On Faculty Coaching of Debaters.

To the Editors of the Crimson:

My attention has been called to an article in the Yale News by Mr. C. U. Clarke, president of the Yale Union, in which he discusses the action of the conference on intercollegiate debating held at New Haven last spring. I shall not discuss the questions considered at the conference but I wish to correct several of his statements of fact. He says that "The utter prohibition of faculty help proposed by one of the Harvard delegates was considered impracticable." We did not ask for "The utter prohibition of faculty help." We only asked that such help be limited to the giving of information. We opposed only the revision of speeches by members of the faculty and their participation in practice debates. Mr.
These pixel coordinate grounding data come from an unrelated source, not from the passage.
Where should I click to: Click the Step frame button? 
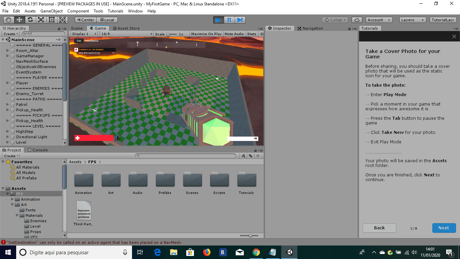(240, 20)

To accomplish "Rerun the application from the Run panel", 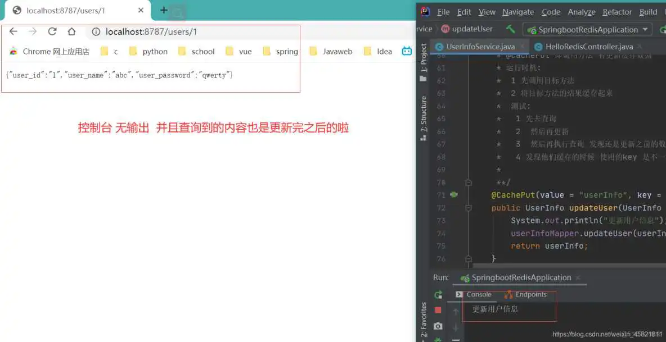I will [x=438, y=294].
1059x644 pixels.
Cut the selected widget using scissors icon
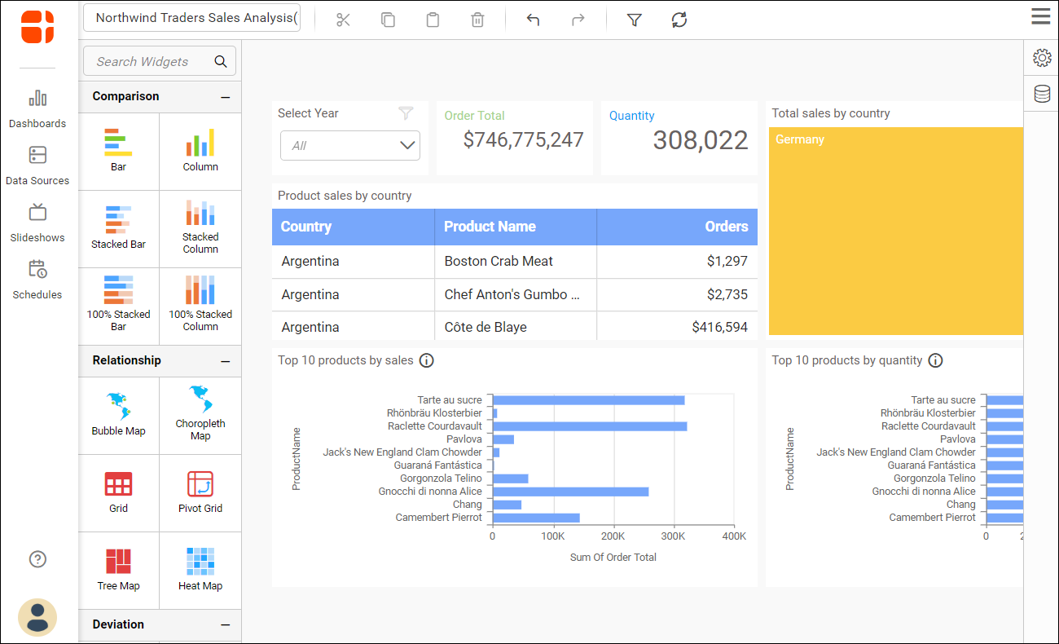343,19
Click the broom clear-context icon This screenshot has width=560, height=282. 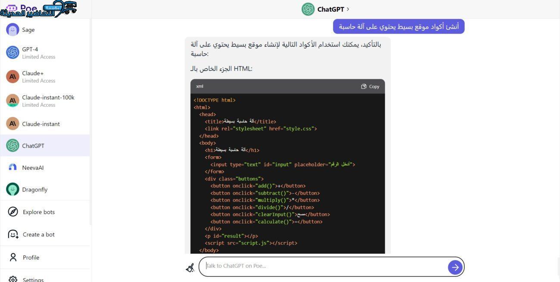(x=190, y=267)
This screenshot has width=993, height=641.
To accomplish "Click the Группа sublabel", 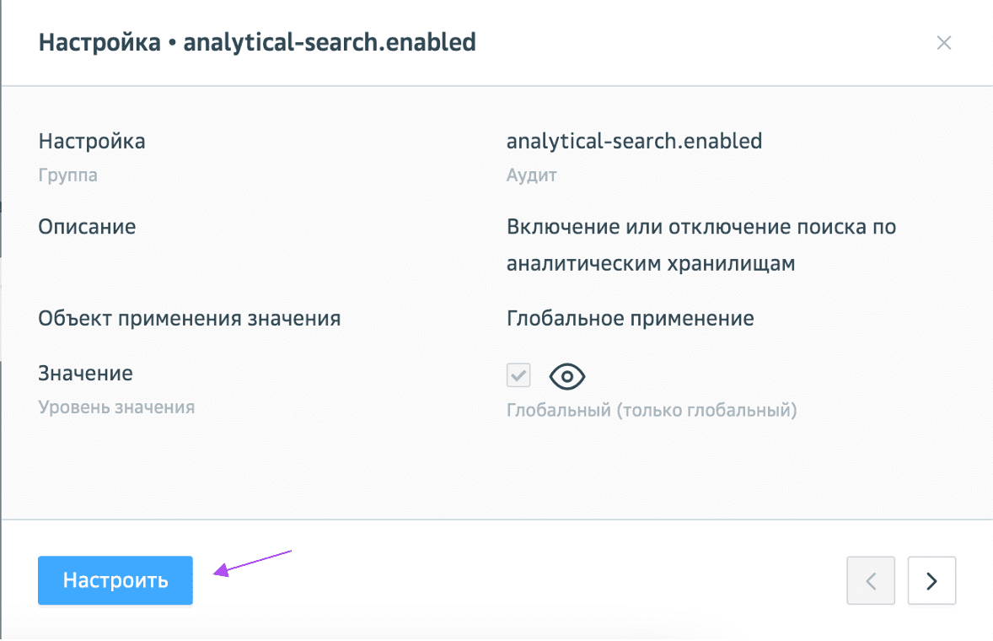I will tap(67, 175).
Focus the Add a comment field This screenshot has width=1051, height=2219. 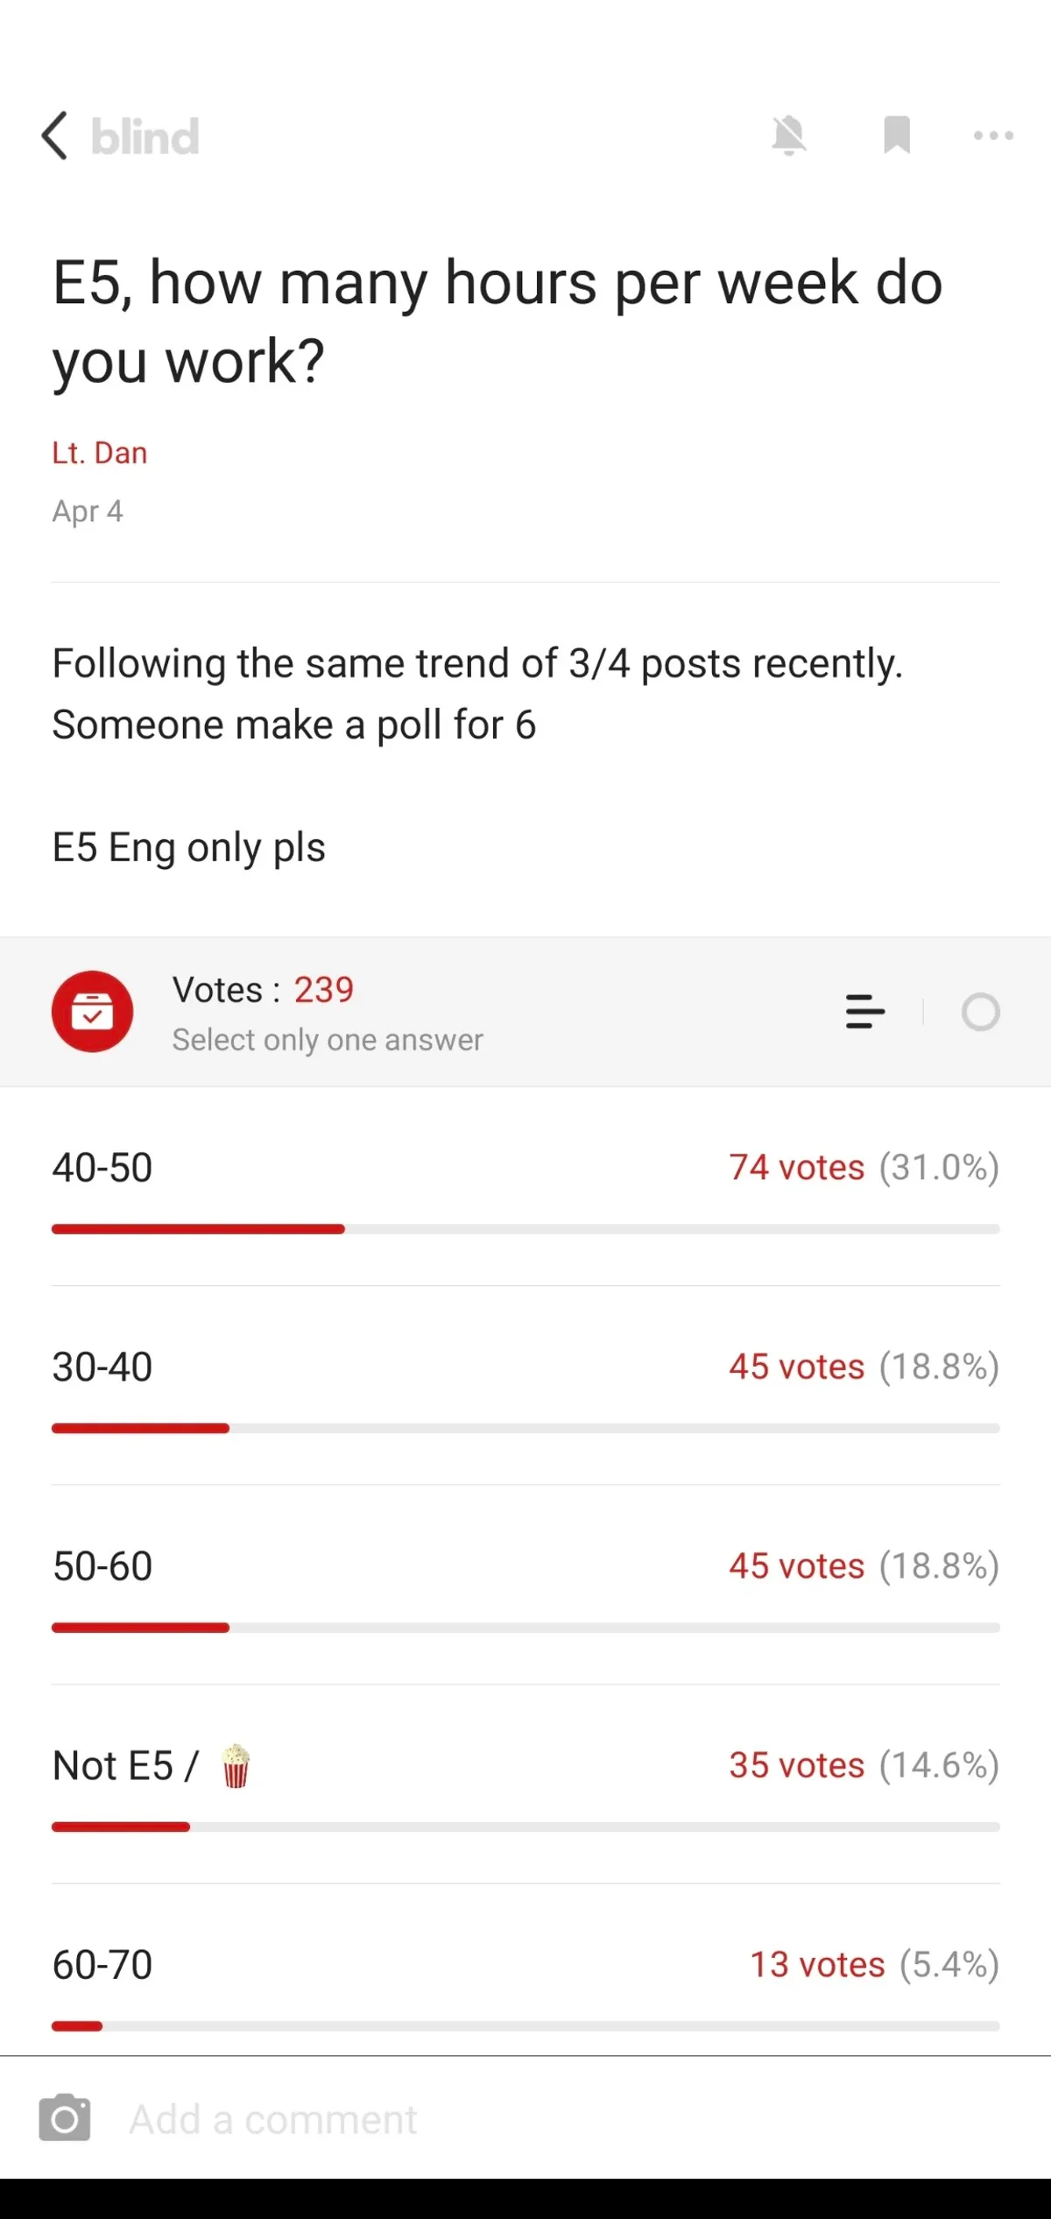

Clark says that "It was found impossible to come to any agreement upon the subject, Harvard holding a different opinion as to the point at which faculty assistance becomes unjustifiable from that of either Yale or Princeton." At first the Princeton representatives did side with Yale, but after we had explained our position they joined us and supported us in all the discussions of this question. They did join with Yale in asking that the debates be limited to undergraduates. After saying that reports of faculty coaching had been exaggerated he says: "We fully explained these exaggerated accounts to the Harvard delegates last spring, apparently to their satisfaction." I can not understand what made him think that we were satisfied when the conference closed with a complete disagreement between Harvard and Princeton on the one side and Yale on the other. We were glad to hear that these reports had been exaggerated and of course we believed their statements in regard to the matter. But they did not deny that members of the faculty had often participated in practice debates and it was to this that we objected. At any rate we cared little about the past, we desired some definite plans for the future, and this Yale absolutely refused to join us in making.

It is to be hoped that the three universities can come to some understanding upon this question in the near future.

FLETCHER DOBYNS.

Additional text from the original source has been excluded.